For years, Mrs Chioma’s relationship with the Nsukka Yellow Pepper (NYP) crop was defined by uncertainty.
Tending plots of land in rural Enugu State, she relied on visual guesswork to identify crop diseases, spent heavily on chemical treatments that rarely worked as promised, and sold her harvest with traditional, imprecise measurements, leaving her vulnerable to middlemen.
Like many rural women farmers in Nigeria, Chioma worked the land with dedication but remained trapped in a cycle of low yields, financial strain, and quiet resignation.
That changed when artificial intelligence arrived not as a distant, top-down innovation, but as a tool built with her hands, in her language, and for her livelihood.
Under the leadership of Prof. Chinenye Anyadike of the Association of Professional Women Engineers of Nigeria (APWEN), the AI4NYP+ project (part of the broader AI4AFS+ initiative) brought responsible, community-driven AI to Nigeria’s pepper farming communities.
Prof. Anyadike’s team recognised early on that technology would only thrive if it respected local knowledge and infrastructural realities.
Instead of pushing cloud-dependent apps that require a stable internet, they designed a lightweight, solar-powered disease-detection system that runs offline on a Raspberry Pi.
( Raspberry Pi is a tiny, affordable, credit-card-sized computer, like a mini laptop brain, that can run smart programs. It's durable, low-power, and perfect for rural settings .)
When Chioma first attended the project’s training sessions, she was hesitant.
Past encounters with university-led interventions had often ended in unfulfilled promises. But this time was different.

■ ■ ■

» **TASK INSTRUCTIONS**:
a: In the article on AI for pepper farmers, rewrite the passage from "( Raspberry Pi" to "time was different." so that "hesitant" becomes "skeptical".
b: In the article on AI for pepper farmers, what does the offline, solar-powered disease-detection system run on?

■ ■ ■

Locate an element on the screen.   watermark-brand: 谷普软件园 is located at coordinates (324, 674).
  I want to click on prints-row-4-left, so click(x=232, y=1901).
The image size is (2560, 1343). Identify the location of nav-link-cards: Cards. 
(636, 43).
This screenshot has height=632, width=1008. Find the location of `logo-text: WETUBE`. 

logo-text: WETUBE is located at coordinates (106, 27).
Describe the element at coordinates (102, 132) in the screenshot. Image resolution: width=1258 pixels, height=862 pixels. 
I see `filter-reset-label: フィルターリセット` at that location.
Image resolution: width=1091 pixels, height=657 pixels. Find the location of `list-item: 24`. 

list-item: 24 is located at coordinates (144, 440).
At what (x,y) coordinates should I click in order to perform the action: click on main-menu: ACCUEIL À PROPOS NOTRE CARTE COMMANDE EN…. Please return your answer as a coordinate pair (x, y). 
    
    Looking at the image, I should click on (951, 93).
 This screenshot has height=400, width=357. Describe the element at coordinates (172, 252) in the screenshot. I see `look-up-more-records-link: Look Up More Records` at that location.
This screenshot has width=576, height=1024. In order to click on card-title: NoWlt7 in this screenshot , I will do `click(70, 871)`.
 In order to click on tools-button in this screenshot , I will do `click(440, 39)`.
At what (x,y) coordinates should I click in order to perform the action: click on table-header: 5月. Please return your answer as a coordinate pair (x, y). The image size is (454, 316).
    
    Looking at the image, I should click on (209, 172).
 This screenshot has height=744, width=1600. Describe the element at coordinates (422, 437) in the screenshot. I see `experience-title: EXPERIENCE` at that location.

■ ■ ■

» **TASK-BY-TASK RESULTS**:
a:
( Raspberry Pi is a tiny, affordable, credit-card-sized computer, like a mini laptop brain, that can run smart programs. It's durable, low-power, and perfect for rural settings .)
When Chioma first attended the project’s training sessions, she was skeptical.
Past encounters with university-led interventions had often ended in unfulfilled promises. But this time was different.

b: A Raspberry Pi.